‘Bros’ Fails at the Box Office, as ‘Smile’ Arrives at No. 1

‘Bros’ Fails at the Box Office, as ‘Smile’ Arrives at No. 1

There is no easy way to say it: When the reviews are this sensational, the marketing support is this substantive and the theatrical footprint is this wide — and ticket sales are nonetheless this low — it suggests outright marketplace rejection.

“Bros,” the first gay romantic comedy from a major studio, arrived to an estimated $4.8 million in ticket sales in the United States and Canada, about 40 percent less than the low end of prerelease analyst expectations. Universal Pictures booked “Bros” onto 3,350 screens and spent an estimated $30 million to $40 million to promote it. “Bros,” starring Luke Macfarlane and Billy Eichner, who also co-wrote the script, cost roughly $22 million to make. It received mostly positive reviews.

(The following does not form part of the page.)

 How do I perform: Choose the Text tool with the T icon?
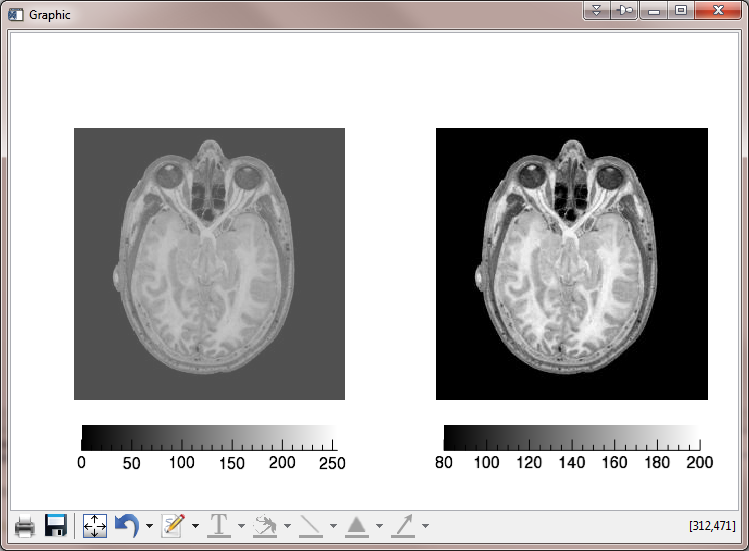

Yet it was a distant fourth at the weekend box office. “We’ll see where we go from here,” Jim Orr, Universal’s president of domestic distribution, said by phone on Sunday. “We’re incredibly proud of the film, and I really believe there is going to be great word of mouth.”

“Smile,” a new horror movie from Paramount Pictures that cost an estimated $17 million to make, was No. 1 at North American theaters, with ticket sales between Thursday night and Sunday of about $22 million. “Smile” received strong reviews. “This is an excellent opening, the kind that launches a new horror series,” David A. Gross, who runs Franchise Entertainment Research, a film consultancy, said in an email.

In its second weekend, “Don’t Worry Darling” (Warner Bros.) was second, collecting roughly $7.3 million, for a total of $32.8 million. In its third weekend, “The Woman King” (Sony) was third, selling about $7 million in tickets, for a cumulative $46.7 million.

Universal’s marketing campaign for “Bros” started in May and emphasized its comedic bona fides; producers included Judd Apatow, the force behind hits like “Trainwreck” and “Bridesmaids,” and Nicholas Stoller, known for “Forgetting Sarah Marshall.” Mr. Stoller also directed “Bros” and co-wrote the script. In August and September, Universal brought “Bros” to film festivals and screened exclusive footage in cities across the United States. Mr. Eichner aggressively promoted the movie, appearing on almost every major talk show and reviving his popular “Billy on the Street” comedy series.

Going into the weekend, stars like Chris Evans, Seth Rogen and Mariah Carey pleaded with people on Twitter to buy tickets for “Bros.”

Movies struggle to find a theatrical audience all the time. But the R-rated “Bros” was heavily promoted as historic — a first for mass-market, studio-driven cinema because it focuses on love and sex between two men. It featured an all-L.G.B.T.Q. principal cast. There is the possibility that studios, in their risk-averse way, will now point to the disappointing results for “Bros” as justification for passing on other theatrical films with L.G.B.T.Q. relationships in the forefront.

What went wrong in this case? In going after the widest audience possible, “Bros” may have fallen into a marketplace nether world — too straight for gay audiences, and too gay for straight ones, some analysts posited. Several longtime film distribution executives noted that Eichner can be polarizing as a comedic personality and his star power, at least on movie theater marquees, is minimal. And, of course, homophobia cannot be ruled out.

Gross, the film consultant, noted that romantic comedies of all kinds have struggled at the box office in recent years. The genre now mostly lives on streaming services. Studios have released 40 rom-coms in theaters over the last decade (four per year), compared to 212 during the 15 years before that (14 per year).

Universal will try again on Oct. 21, when it releases “Ticket to Paradise,” a romantic comedy starring Julia Roberts and George Clooney.

Several films found a theatrical audience in September — “The Woman King” among them — but moviegoing is still struggling to recover from the coronavirus pandemic. In September, the domestic box office was down 54 percent compared with September 2019, Gross said.